Here is a very good paper about this:
The Space Overhead of Customization (Technical Report)
by Sylvia Dieckmann and Urs Hölzle
http://www.cs.ucsb.edu/oocsb/papers/TRCS97-21.html
> If you look at the SIC code, you really do want it to customize,
> because this enables a whole bunch of optimization opportunities that
> otherwise wouldn't be present (inlnining all sends to self).

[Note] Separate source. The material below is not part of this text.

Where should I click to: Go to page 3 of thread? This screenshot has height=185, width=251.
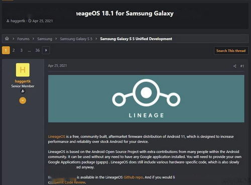point(22,50)
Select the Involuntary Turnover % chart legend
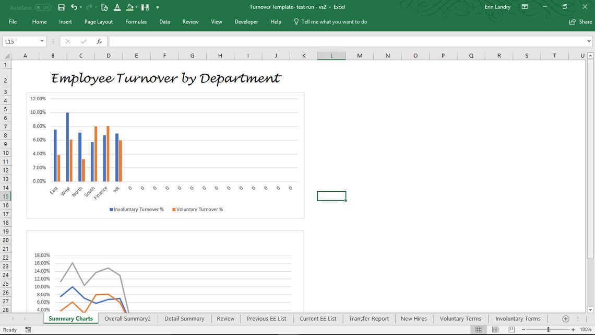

But some of the methods with the most customized copies are then ones
in which they are all exactly alike.
Here is an idea that I just had to filter out useless customization (it
probably has lots of flaws...):
When the NIC first generates code for a given source method, all the
call sites are initialized with inline caches instead of PICs. What if
the second time the NIC had to generate code for the same source method
(different receiver "type") we just made a link to the same code? This
code would be shared until any one of the ICs misses. Then we copy the
code, set its IC to the new value and let each customized version go on
its own path from now on.
The SIC could check this sharing as a hint that it might not want to
customize a given method. Obviously, any method that has aquired one or
more PICs must be customized.
This still generates some identical copies, but at least it doesn't
need more checking than we already have.